(Goal of the exercise) Can you rewrite the lines starting at the one containing "Toggle italic formatting (K)" and ending at the last of the entries, with "permission" changed to "access", everything else unchanged, and the pictures left out?

[Raw records]
________
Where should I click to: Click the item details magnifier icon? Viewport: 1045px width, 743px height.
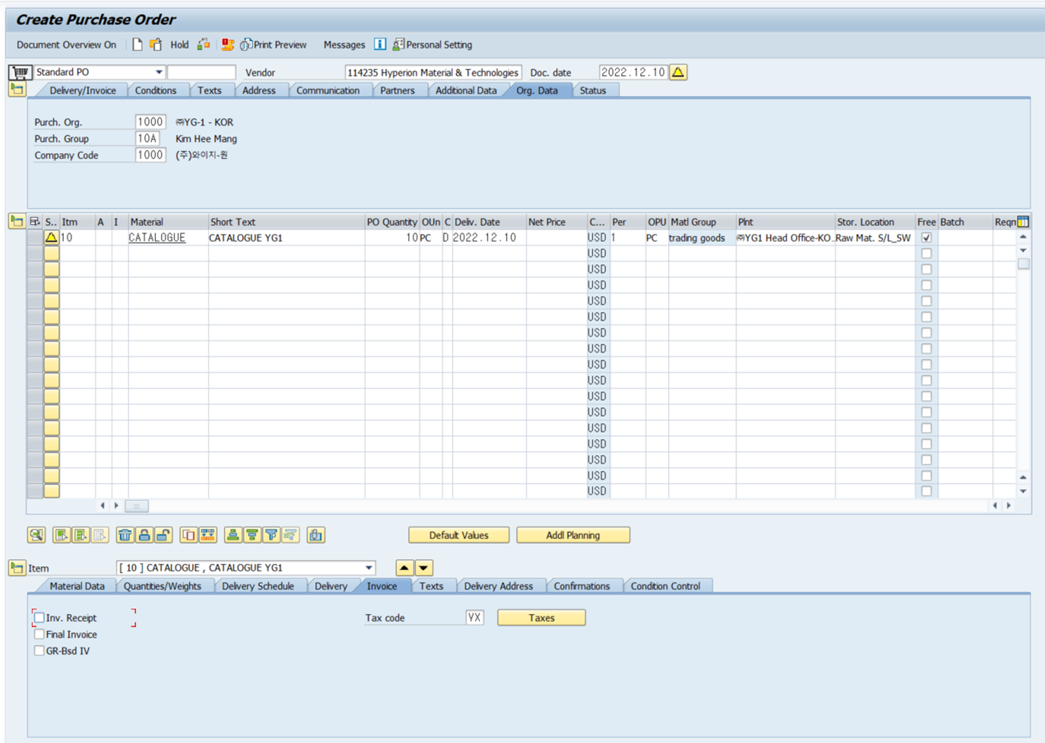click(x=36, y=535)
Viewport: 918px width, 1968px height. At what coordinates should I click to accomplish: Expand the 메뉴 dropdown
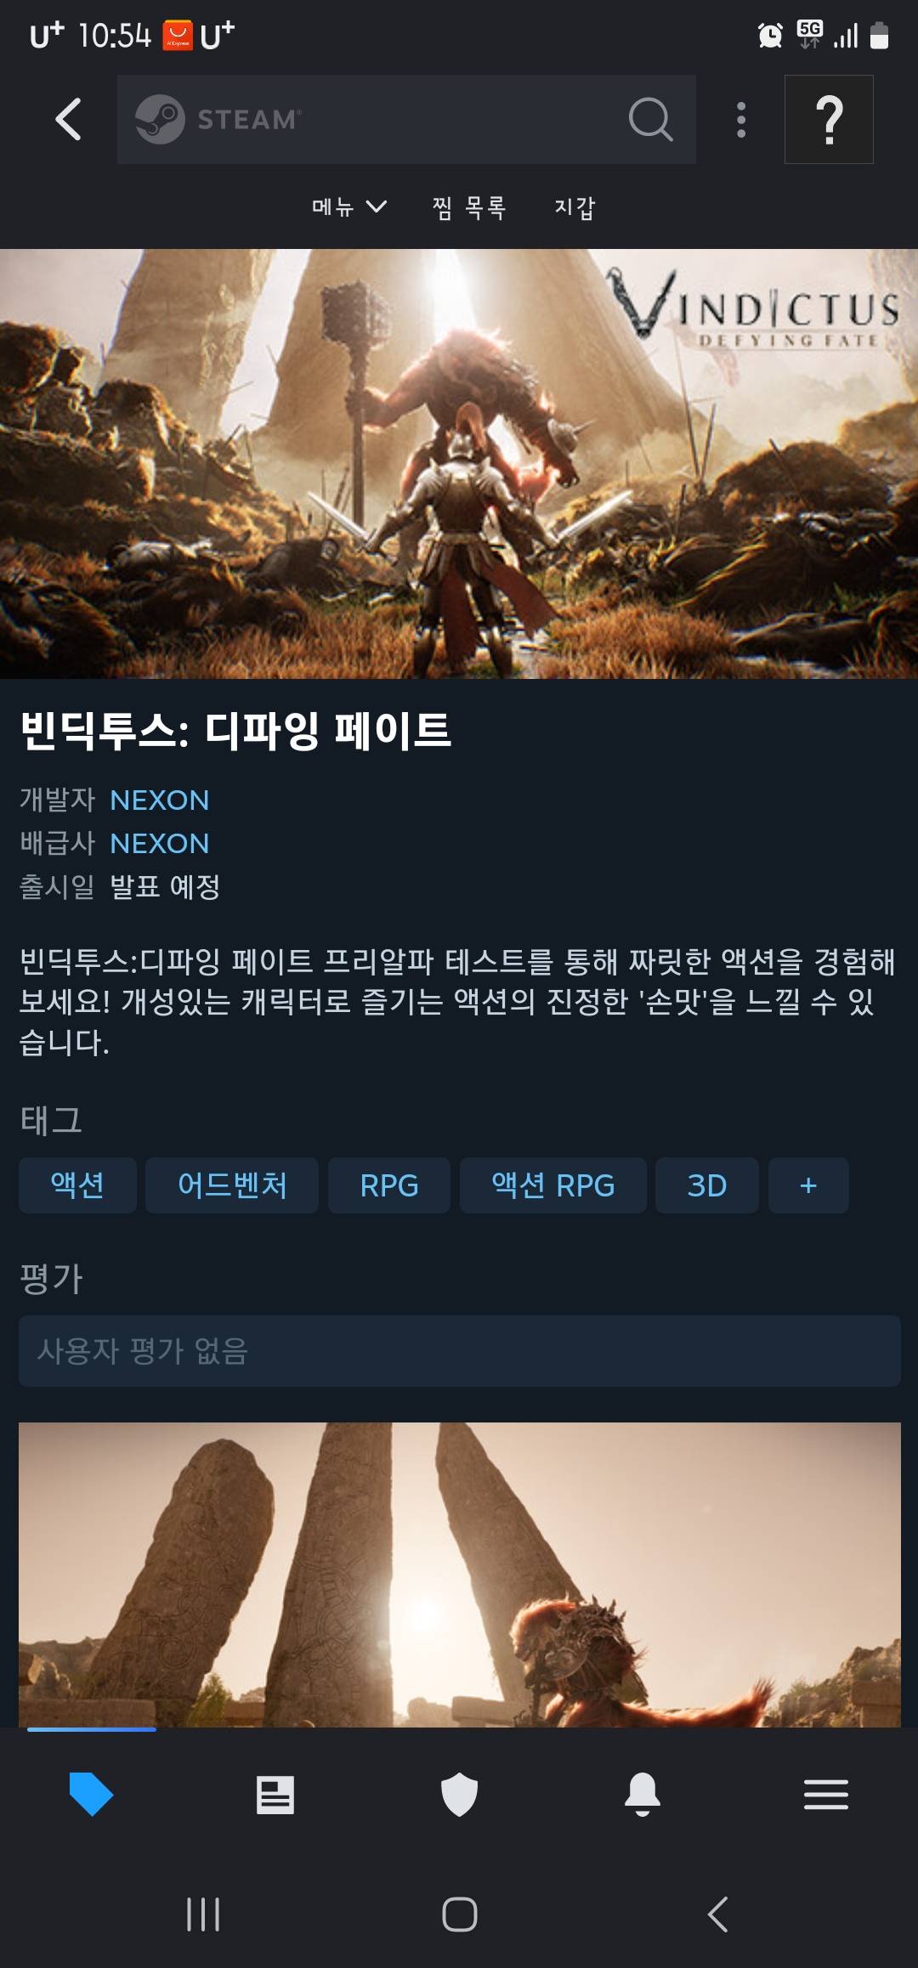click(349, 206)
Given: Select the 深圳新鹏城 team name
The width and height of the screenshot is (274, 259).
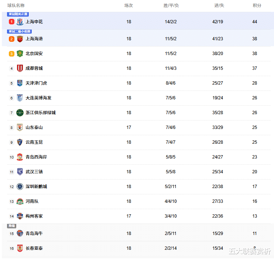Looking at the screenshot, I should point(36,187).
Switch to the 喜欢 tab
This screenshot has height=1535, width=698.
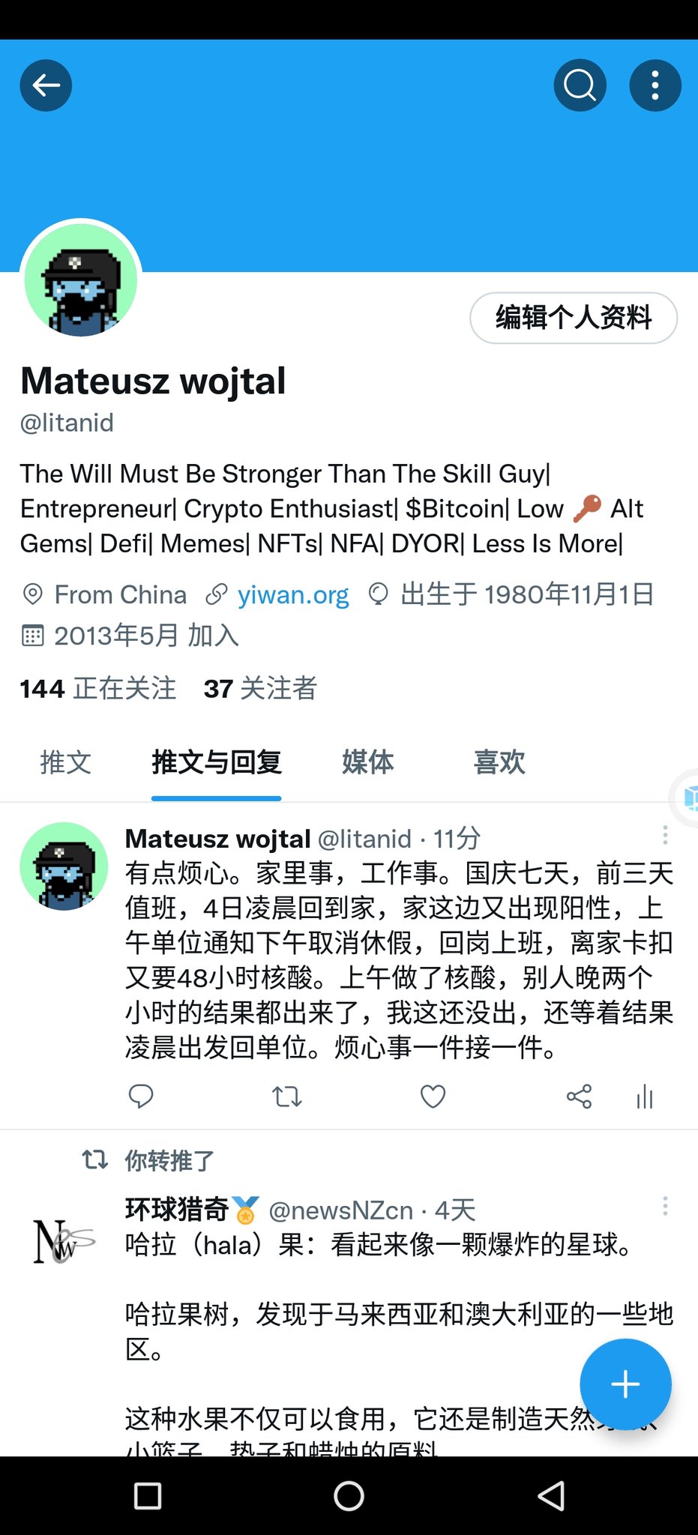coord(499,762)
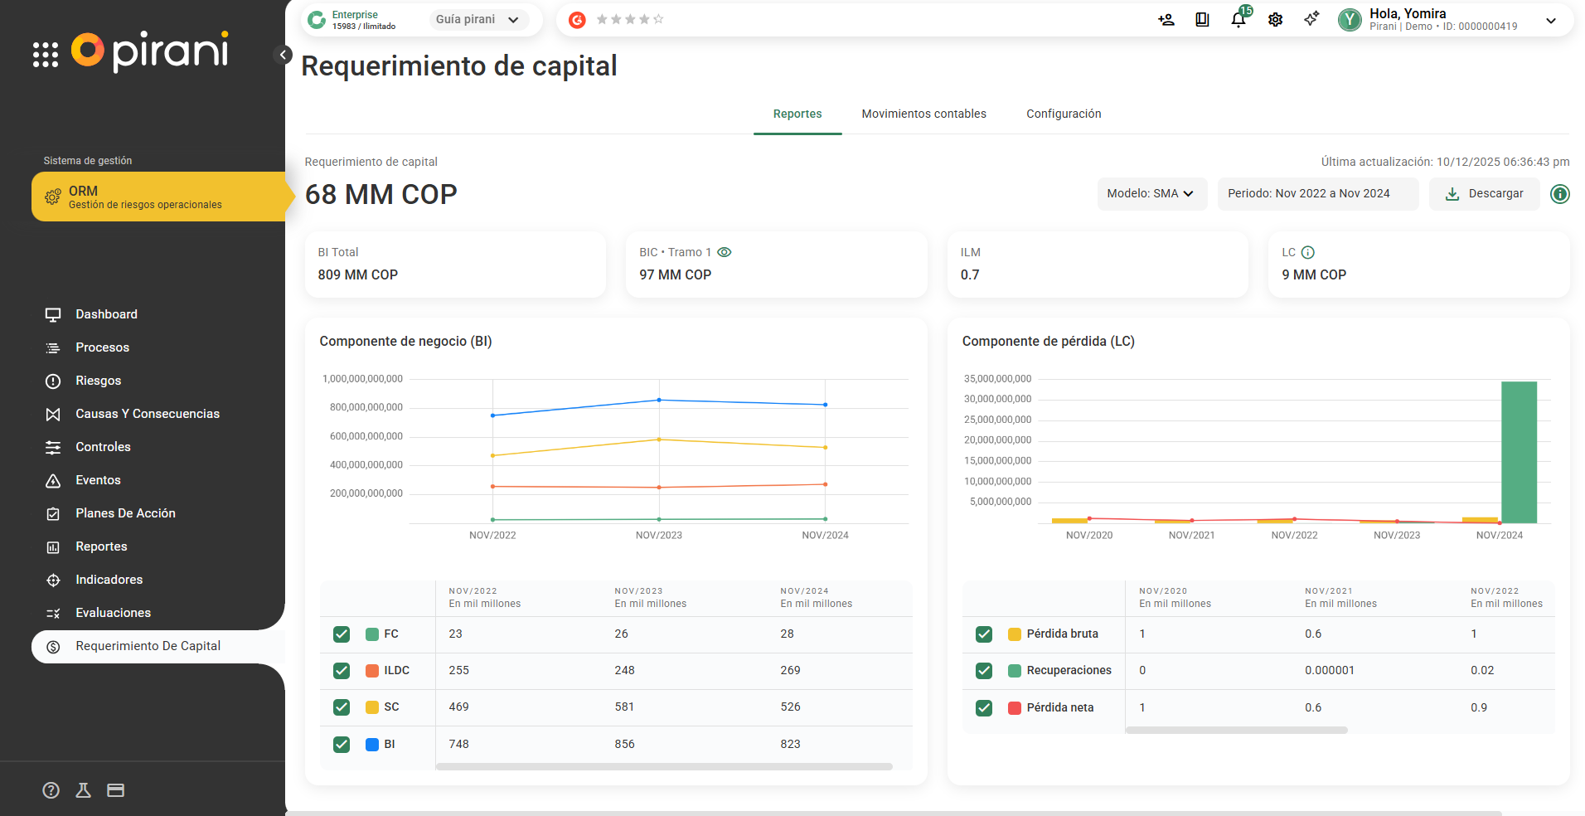Open the notifications bell icon
Viewport: 1585px width, 816px height.
point(1238,20)
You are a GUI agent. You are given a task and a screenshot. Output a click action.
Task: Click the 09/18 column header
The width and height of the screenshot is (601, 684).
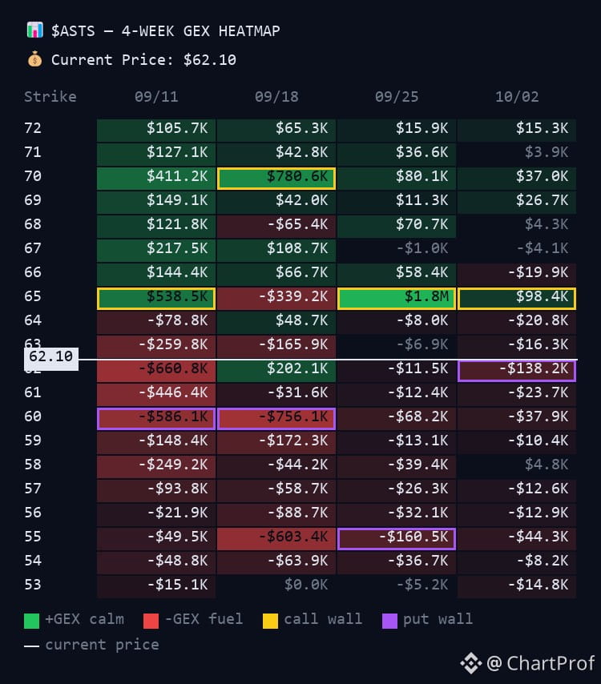[276, 96]
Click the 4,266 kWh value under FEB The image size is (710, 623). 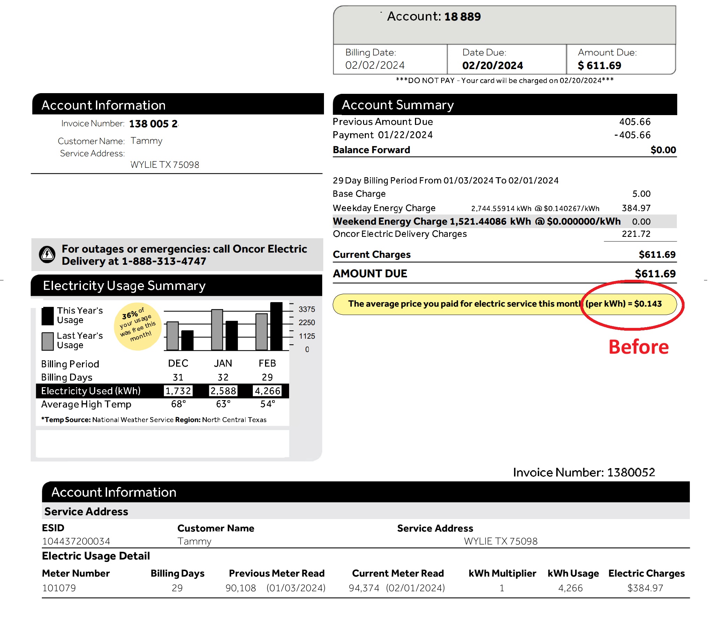pos(267,391)
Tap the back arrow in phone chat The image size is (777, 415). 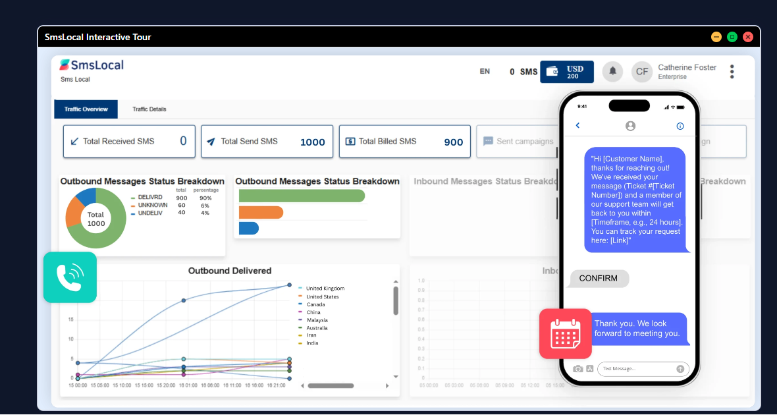pos(577,125)
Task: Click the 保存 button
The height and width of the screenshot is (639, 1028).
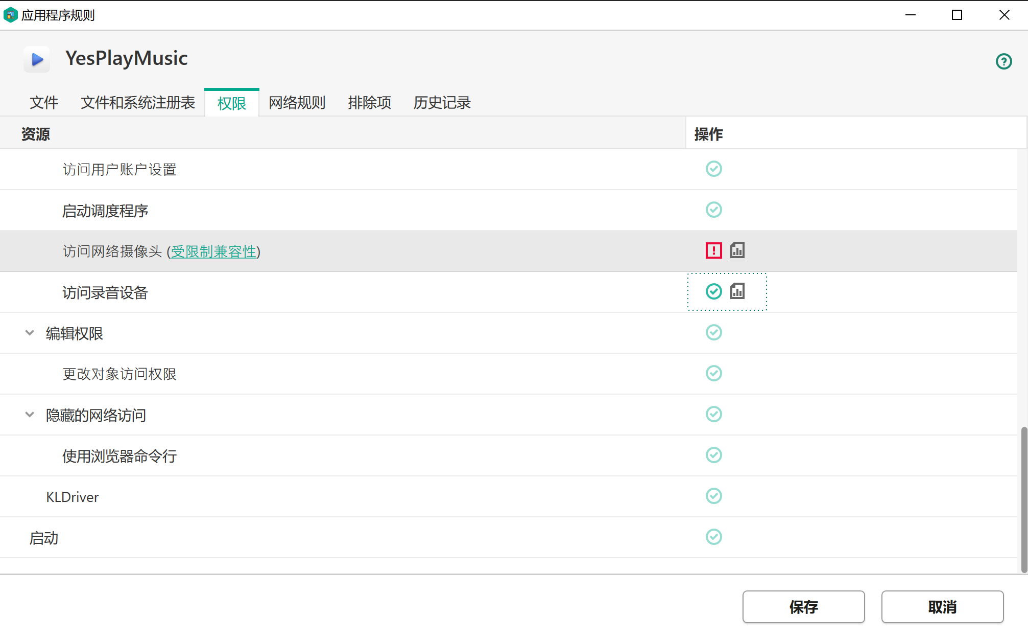Action: click(x=803, y=607)
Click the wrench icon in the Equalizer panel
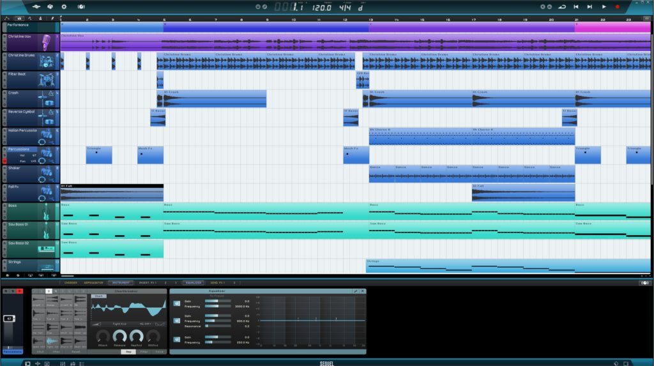 tap(356, 291)

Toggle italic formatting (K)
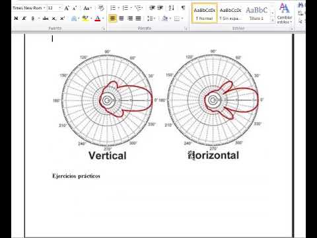(x=24, y=19)
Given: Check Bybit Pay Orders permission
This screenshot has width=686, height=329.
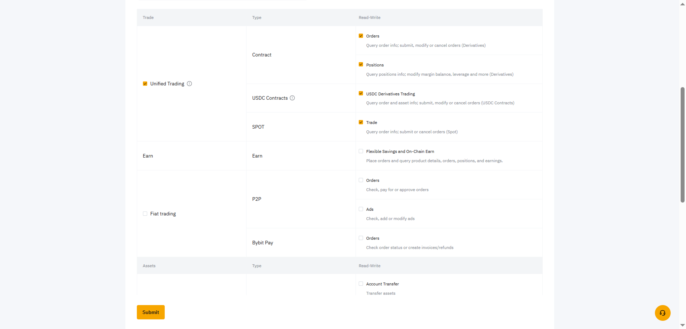Looking at the screenshot, I should click(x=361, y=238).
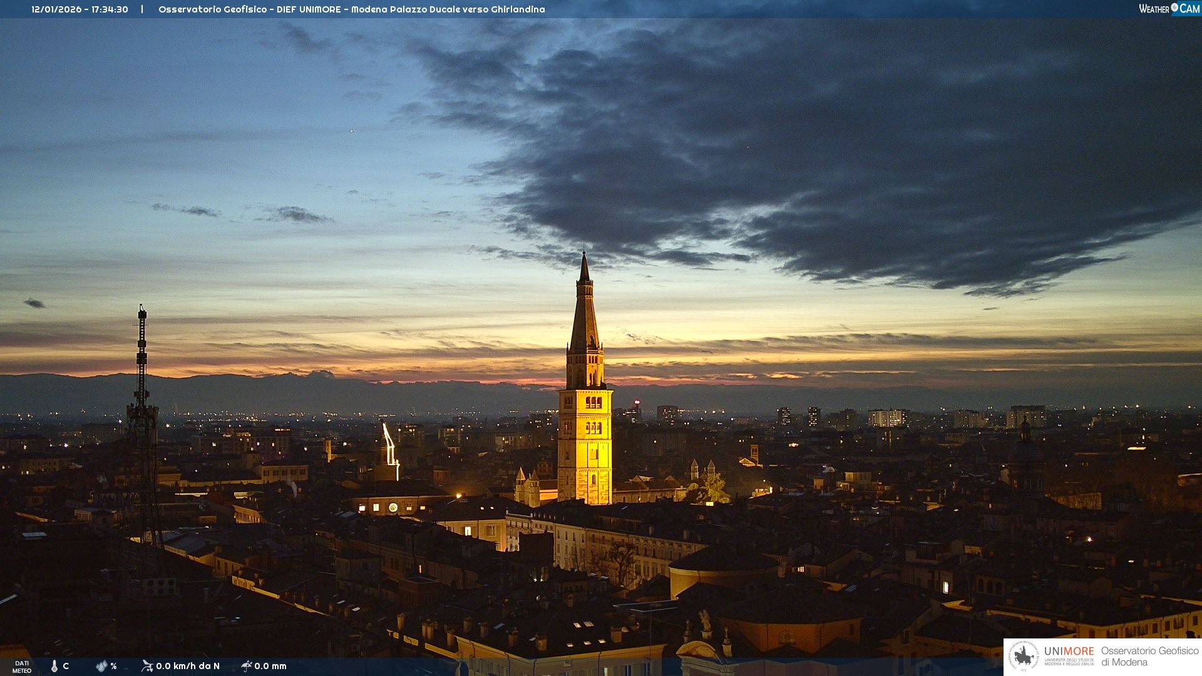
________
(Answer to this exercise)
Toggle italic formatting (K)
(x=24, y=19)
Given: Check Bybit Pay Orders access
This screenshot has width=686, height=329.
Looking at the screenshot, I should click(x=361, y=238).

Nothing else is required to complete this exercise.